**What to work on**
Filter these records by the string "computer", copying each line that holds it.

**Information given**
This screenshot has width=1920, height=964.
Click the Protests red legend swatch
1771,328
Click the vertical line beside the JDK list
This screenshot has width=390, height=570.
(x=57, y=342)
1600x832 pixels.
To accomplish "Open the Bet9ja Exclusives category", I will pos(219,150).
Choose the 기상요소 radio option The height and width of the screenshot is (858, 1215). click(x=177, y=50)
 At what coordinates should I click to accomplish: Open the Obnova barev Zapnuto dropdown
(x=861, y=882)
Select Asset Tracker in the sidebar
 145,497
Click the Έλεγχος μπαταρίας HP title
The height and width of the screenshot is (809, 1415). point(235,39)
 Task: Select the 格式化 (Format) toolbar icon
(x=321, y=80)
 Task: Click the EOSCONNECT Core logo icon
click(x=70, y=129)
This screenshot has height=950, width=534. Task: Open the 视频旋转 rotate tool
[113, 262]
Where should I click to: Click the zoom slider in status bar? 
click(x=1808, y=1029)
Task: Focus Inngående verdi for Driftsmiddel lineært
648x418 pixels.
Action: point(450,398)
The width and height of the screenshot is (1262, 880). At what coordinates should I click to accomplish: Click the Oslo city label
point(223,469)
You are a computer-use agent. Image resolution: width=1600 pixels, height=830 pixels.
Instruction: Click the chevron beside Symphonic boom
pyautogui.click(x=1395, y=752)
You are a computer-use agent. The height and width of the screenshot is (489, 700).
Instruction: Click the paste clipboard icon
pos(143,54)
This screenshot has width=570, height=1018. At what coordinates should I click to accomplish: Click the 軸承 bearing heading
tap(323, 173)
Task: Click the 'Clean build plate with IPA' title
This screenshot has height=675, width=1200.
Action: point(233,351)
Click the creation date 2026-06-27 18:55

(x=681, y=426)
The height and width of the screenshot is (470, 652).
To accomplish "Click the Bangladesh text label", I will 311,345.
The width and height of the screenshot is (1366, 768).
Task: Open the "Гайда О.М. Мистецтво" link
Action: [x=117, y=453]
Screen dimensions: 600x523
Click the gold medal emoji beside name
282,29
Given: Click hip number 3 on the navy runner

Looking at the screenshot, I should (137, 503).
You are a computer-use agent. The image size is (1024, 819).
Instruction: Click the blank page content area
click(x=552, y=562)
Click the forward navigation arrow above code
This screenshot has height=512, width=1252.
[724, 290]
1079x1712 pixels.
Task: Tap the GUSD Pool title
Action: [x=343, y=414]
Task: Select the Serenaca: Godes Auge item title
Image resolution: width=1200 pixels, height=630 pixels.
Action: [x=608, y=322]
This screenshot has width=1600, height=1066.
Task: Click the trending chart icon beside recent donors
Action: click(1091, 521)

**Reply to the task**
You are a computer-use agent. Image resolution: width=1600 pixels, height=830 pixels.
You are a computer-use agent. The height and width of the screenshot is (489, 700).
You are a computer-use agent. The image size is (1024, 819).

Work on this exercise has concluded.